1. A method for spatiotemporal prediction of solar-induced chlorophyll fluorescence, characterized in that, include: The original datasets are obtained from multiple data sources. The original datasets include the first meteorological variable, the first vegetation physiological state variable, the first soil variable, and the first human activity variable in a large-scale region. The original datasets are preprocessed to generate a spatiotemporal dataset in a unified format. Based on the spatiotemporal dataset, the county-level administrative units in the large-scale region are used as the reference units for surface aggregation. The large-scale region is divided into multiple homogeneous sub-regions by combining empirical wavelet decomposition and attention mechanism. The environmental features of each homogeneous sub-region are similar, and representative spatial points are selected from each sub-region. For each sub-region, the variable feature information of key covariates related to the change of solar-induced chlorophyll fluorescence (SIF) at the corresponding representative spatial points is extracted. Based on the variable feature information of each representative spatial point, a four-dimensional spatiotemporal cube containing time and space domains is constructed. Each representative spatial point in the four-dimensional spatiotemporal cube corresponds to the variable feature information of a specific spatial location and a specific time point. STL decomposition is performed on the time series data of each spatiotemporal unit in the four-dimensional spatiotemporal cube to obtain trend term, seasonal term and residual term. The trend term, seasonal term and residual term are flattened to obtain the corresponding time series feature vector. The temporal feature vector is input into the trained LSTM-Transformer model for spatiotemporal prediction to obtain the trend-seasonal point value prediction results for each representative spatial point. Using the ANUSPLIN thin-plate smooth spline interpolation method, the point value prediction results are interpolated together with preset covariates to a preset target prediction region to generate a large-scale SIF spatiotemporal prediction map with a smooth and continuous surface.

2. The method according to claim 1, characterized in that, The variable feature information includes statistical features in the time domain and geometric features in the spatial domain. For each sub-region, the variable feature information of key covariates related to changes in solar-induced chlorophyll fluorescence (SIF) at representative spatial points is extracted, including: For each sub-region, correlation and importance analysis are performed on the spatiotemporal dataset using at least one of the following methods: geographic detector method, feature arrangement method, and sensitivity analysis experiment method, to screen out key covariates related to SIF changes. For each sub-region, the statistical characteristics of key covariates in the time domain and their geometric characteristics in the spatial domain of the corresponding representative spatial points are extracted. The construction of a four-dimensional spatiotemporal cube, comprising time and spatial domains, based on variable feature information from representative spatial points includes: Based on the statistical characteristics of representative spatial points in the temporal domain and their geometric characteristics in the spatial domain, a four-dimensional spatiotemporal cube containing both the temporal and spatial domains is constructed.

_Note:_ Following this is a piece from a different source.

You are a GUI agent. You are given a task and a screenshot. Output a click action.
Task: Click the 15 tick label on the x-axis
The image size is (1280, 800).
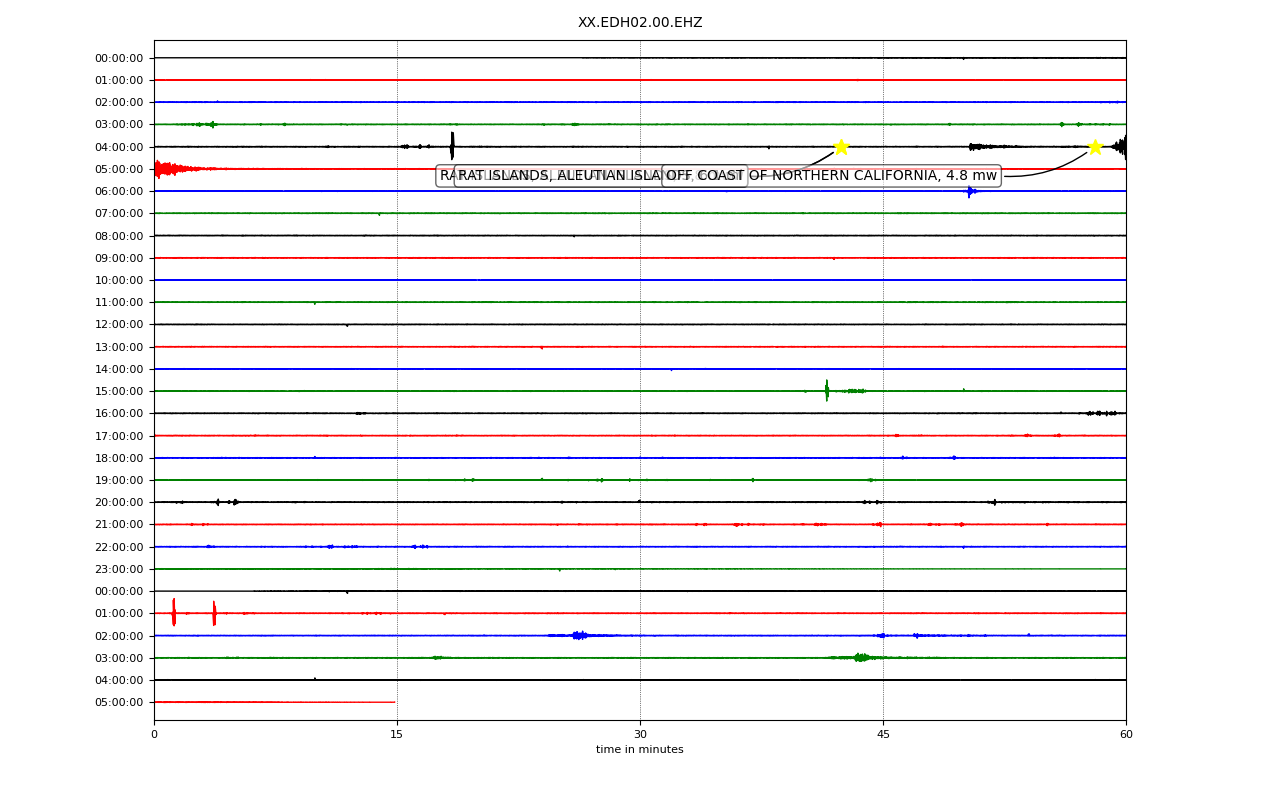pos(397,735)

3. The method according to claim 1, characterized in that, The LSTM-Transformer model includes an input module, an LSTM module, a Transformer module, and an output module. The step of inputting the temporal feature vector into the trained LSTM-Transformer model for spatiotemporal prediction, obtaining the trend-seasonal point value prediction result for each representative spatial point, includes: The input module receives the time-series feature vector and preprocesses it to obtain a unified dimension vector. The LSTM module is used to extract features from the unified dimension vector to analyze the long-term dependencies in the unified dimension vector. The transmission and forgetting of information are dynamically controlled through a gating mechanism to obtain multivariate time-series features. The Transformer module extracts features from the multivariate temporal features through a multi-head attention mechanism to analyze the correlation between different spatial locations and transform the multivariate temporal features into a spatiotemporal fusion code with high-order spatiotemporal features. The output module performs nonlinear transformation and dimensional adjustment on the spatiotemporal fusion code to obtain the trend-seasonal point value prediction results for each representative spatial point.

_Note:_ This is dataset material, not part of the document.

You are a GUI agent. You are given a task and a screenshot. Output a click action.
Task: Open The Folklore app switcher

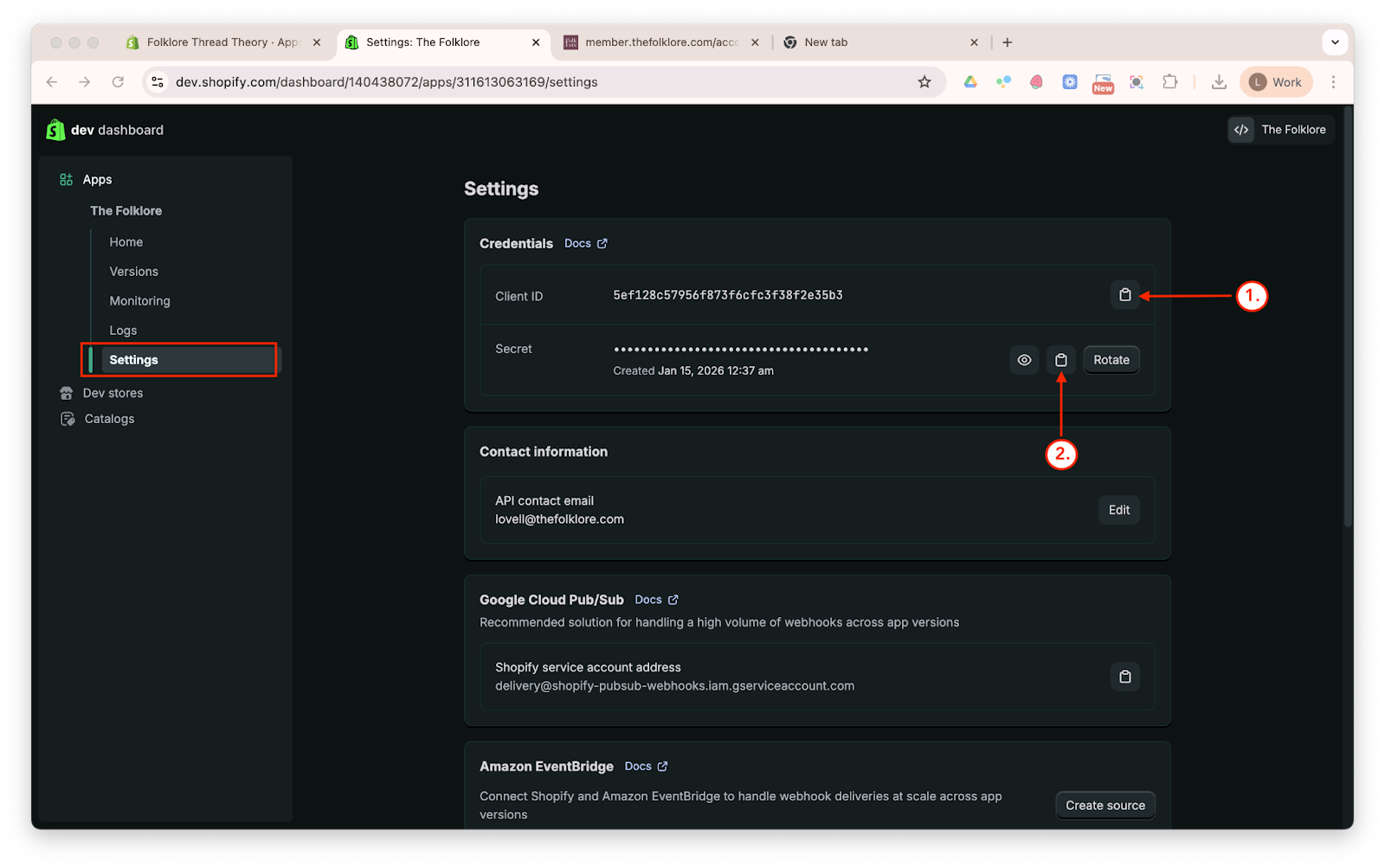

4. The method according to claim 3, characterized in that, The LSTM module includes cascaded multi-layer bidirectional LSTM layers, each of which includes multiple LSTM units; each LSTM unit includes a cell state, a forget gate, an input gate, and an output gate. The cell state is used to update the information at the current time t. The forget gate determines how much information to discard or retain from time t-1. The input gate determines whether to update the cell state with the input information at time t. The output gate controls the output of the cell state.

5. The method according to claim 3, characterized in that, The Transformer module includes: a location encoding layer, a multi-head self-attention layer, and a feedforward network layer; the Transformer module extracts features from the multivariate temporal features through a multi-head attention mechanism to analyze the correlation between different spatial locations, and transforms the multivariate temporal features into a spatiotemporal fusion encoding with high-order spatiotemporal features, including: Through the location encoding layer, temporal and spatial location information are encoded into vectors and embedded into the multivariate temporal features to obtain sequential encoding features; Through the multi-head self-attention layer, the sequential encoding features are dynamically weighted and fused in multiple modes. The residual connection preserves the original information and the layer normalization optimizes the gradient propagation to generate global association features that represent global spatiotemporal dependence. The global correlation features are subjected to two fully connected projections and nonlinear activations through the feedforward network layer. The original input and the layer-normalized stable feature distribution are then fused through residual connections to output the spatiotemporal fusion code.

6. The method according to claim 1, characterized in that, The method further includes: Framework for building the initial LSTM-Transformer model; Adaptive gradient adjustment is performed using the Adam optimizer, which dynamically adjusts the update step size of the model parameters based on a preset learning rate to optimize the learning process of the initial model. Historical datasets were obtained from multiple data sources, including SIF variables, second meteorological variables, second vegetation physiological state variables, second soil variables, and second human activity variables. The historical dataset is cyclically split into three subsets using triple cross-validation, and three rounds of training-validation are performed. In each round, the initial model is trained with two subsets and the generalization of the initial model is validated with one subset. The initial model's hyperparameter combinations are traversed using GridSearchCV to optimize these combinations, which include the number of hidden units, the number of layers, the learning rate, and the Dropout ratio.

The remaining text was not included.